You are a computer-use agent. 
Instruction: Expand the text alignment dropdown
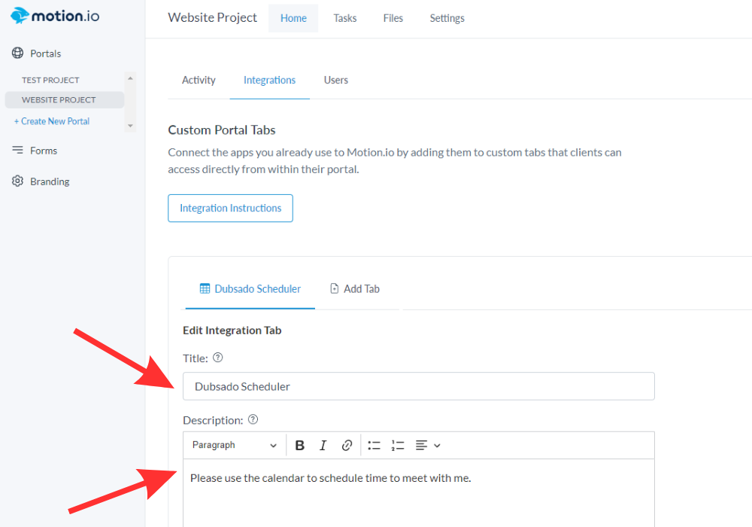(428, 445)
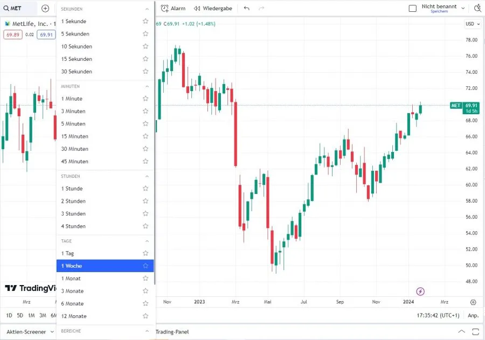Click the Speichern link under Nicht benannt

[440, 11]
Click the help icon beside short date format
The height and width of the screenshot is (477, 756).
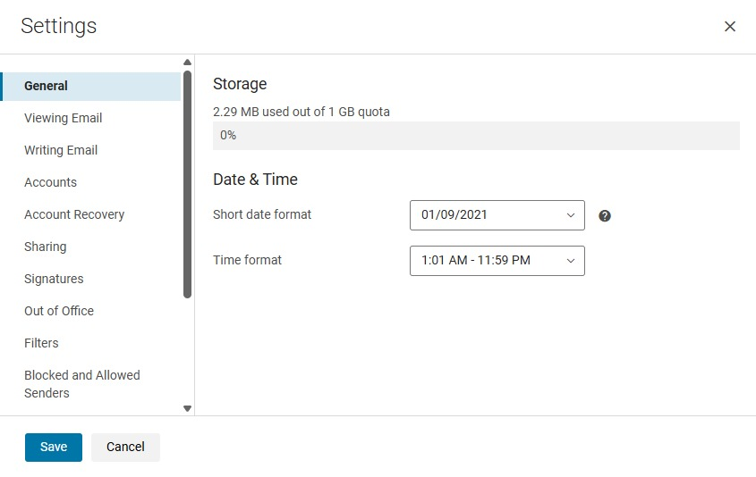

**DIRECTIONS**
Please output all of the entries above exactly, but without any picture.

**RESULT**
You are a computer-use agent. 
Instruction: Expand the text alignment dropdown
(428, 445)
Click the Speichern link under Nicht benannt

[440, 11]
Click the help icon beside short date format
The height and width of the screenshot is (477, 756).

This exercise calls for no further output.